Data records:

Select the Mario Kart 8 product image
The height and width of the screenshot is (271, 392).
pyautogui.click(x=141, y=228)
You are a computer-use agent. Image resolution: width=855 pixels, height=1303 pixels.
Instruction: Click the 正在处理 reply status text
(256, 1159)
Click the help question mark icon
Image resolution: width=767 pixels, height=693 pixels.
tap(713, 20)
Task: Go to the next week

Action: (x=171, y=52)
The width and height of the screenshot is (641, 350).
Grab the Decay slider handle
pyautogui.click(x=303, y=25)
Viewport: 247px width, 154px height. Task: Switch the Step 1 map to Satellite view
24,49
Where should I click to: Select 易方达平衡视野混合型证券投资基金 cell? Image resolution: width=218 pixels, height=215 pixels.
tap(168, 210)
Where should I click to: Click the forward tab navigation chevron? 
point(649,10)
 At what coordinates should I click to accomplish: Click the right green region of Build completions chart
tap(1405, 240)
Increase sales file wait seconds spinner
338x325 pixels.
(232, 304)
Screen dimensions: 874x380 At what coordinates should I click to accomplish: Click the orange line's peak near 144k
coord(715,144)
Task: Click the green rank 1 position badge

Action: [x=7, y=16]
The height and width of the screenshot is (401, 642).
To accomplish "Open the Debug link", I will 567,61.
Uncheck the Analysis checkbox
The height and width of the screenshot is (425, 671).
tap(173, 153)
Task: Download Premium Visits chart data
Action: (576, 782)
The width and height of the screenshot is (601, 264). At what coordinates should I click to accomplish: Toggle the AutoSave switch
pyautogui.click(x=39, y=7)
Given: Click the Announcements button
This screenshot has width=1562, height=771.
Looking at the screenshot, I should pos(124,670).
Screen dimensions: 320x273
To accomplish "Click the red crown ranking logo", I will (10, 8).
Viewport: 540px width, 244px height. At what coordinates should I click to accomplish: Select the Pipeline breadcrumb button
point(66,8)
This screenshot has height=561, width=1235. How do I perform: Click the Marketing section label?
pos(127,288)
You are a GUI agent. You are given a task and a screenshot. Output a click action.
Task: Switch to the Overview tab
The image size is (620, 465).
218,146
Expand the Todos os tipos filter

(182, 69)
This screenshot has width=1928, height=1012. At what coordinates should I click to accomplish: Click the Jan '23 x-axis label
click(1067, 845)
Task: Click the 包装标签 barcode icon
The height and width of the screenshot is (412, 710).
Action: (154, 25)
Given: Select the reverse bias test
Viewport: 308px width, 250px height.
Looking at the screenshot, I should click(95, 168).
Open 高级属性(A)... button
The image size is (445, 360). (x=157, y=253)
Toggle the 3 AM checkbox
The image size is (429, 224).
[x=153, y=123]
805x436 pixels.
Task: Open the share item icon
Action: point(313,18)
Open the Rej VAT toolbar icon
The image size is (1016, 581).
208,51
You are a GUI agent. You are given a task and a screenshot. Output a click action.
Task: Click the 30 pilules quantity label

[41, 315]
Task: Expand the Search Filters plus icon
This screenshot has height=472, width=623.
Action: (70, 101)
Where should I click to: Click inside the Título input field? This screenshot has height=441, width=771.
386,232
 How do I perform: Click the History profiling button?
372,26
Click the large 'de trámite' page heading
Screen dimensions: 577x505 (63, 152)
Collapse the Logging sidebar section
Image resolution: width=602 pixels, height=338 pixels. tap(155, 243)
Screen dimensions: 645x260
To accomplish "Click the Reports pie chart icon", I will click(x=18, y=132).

EXERCISE REQUIREMENTS: Return every record above exactly as written.

TASK RESPONSE:
Select the Mario Kart 8 product image
The height and width of the screenshot is (271, 392).
pyautogui.click(x=141, y=228)
You are a computer-use agent. Image resolution: width=855 pixels, height=1303 pixels.
Instruction: Click the 正在处理 reply status text
(256, 1159)
Click the help question mark icon
Image resolution: width=767 pixels, height=693 pixels.
tap(713, 20)
Task: Go to the next week

Action: (x=171, y=52)
The width and height of the screenshot is (641, 350).
Grab the Decay slider handle
pyautogui.click(x=303, y=25)
Viewport: 247px width, 154px height. Task: Switch the Step 1 map to Satellite view
24,49
Where should I click to: Select 易方达平衡视野混合型证券投资基金 cell? Image resolution: width=218 pixels, height=215 pixels.
tap(168, 210)
Where should I click to: Click the forward tab navigation chevron? 
point(649,10)
 At what coordinates should I click to accomplish: Click the right green region of Build completions chart
tap(1405, 240)
Increase sales file wait seconds spinner
338x325 pixels.
(232, 304)
Screen dimensions: 874x380 At what coordinates should I click to accomplish: Click the orange line's peak near 144k
coord(715,144)
Task: Click the green rank 1 position badge

Action: [x=7, y=16]
The height and width of the screenshot is (401, 642).
To accomplish "Open the Debug link", I will 567,61.
Uncheck the Analysis checkbox
The height and width of the screenshot is (425, 671).
tap(173, 153)
Task: Download Premium Visits chart data
Action: (576, 782)
The width and height of the screenshot is (601, 264). At what coordinates should I click to accomplish: Toggle the AutoSave switch
pyautogui.click(x=39, y=7)
Given: Click the Announcements button
This screenshot has width=1562, height=771.
Looking at the screenshot, I should pos(124,670).
Screen dimensions: 320x273
To accomplish "Click the red crown ranking logo", I will (10, 8).
Viewport: 540px width, 244px height. At what coordinates should I click to accomplish: Select the Pipeline breadcrumb button
point(66,8)
This screenshot has height=561, width=1235. How do I perform: Click the Marketing section label?
pos(127,288)
You are a GUI agent. You are given a task and a screenshot. Output a click action.
Task: Switch to the Overview tab
The image size is (620, 465).
218,146
Expand the Todos os tipos filter

(182, 69)
This screenshot has width=1928, height=1012. At what coordinates should I click to accomplish: Click the Jan '23 x-axis label
click(1067, 845)
Task: Click the 包装标签 barcode icon
The height and width of the screenshot is (412, 710).
Action: (154, 25)
Given: Select the reverse bias test
Viewport: 308px width, 250px height.
Looking at the screenshot, I should click(95, 168).
Open 高级属性(A)... button
The image size is (445, 360). (x=157, y=253)
Toggle the 3 AM checkbox
The image size is (429, 224).
[x=153, y=123]
805x436 pixels.
Task: Open the share item icon
Action: point(313,18)
Open the Rej VAT toolbar icon
The image size is (1016, 581).
208,51
You are a GUI agent. You are given a task and a screenshot. Output a click action.
Task: Click the 30 pilules quantity label

[41, 315]
Task: Expand the Search Filters plus icon
This screenshot has height=472, width=623.
Action: (70, 101)
Where should I click to: Click inside the Título input field? This screenshot has height=441, width=771.
386,232
 How do I perform: Click the History profiling button?
372,26
Click the large 'de trámite' page heading
Screen dimensions: 577x505 (63, 152)
Collapse the Logging sidebar section
Image resolution: width=602 pixels, height=338 pixels. tap(155, 243)
Screen dimensions: 645x260
To accomplish "Click the Reports pie chart icon", I will click(x=18, y=132).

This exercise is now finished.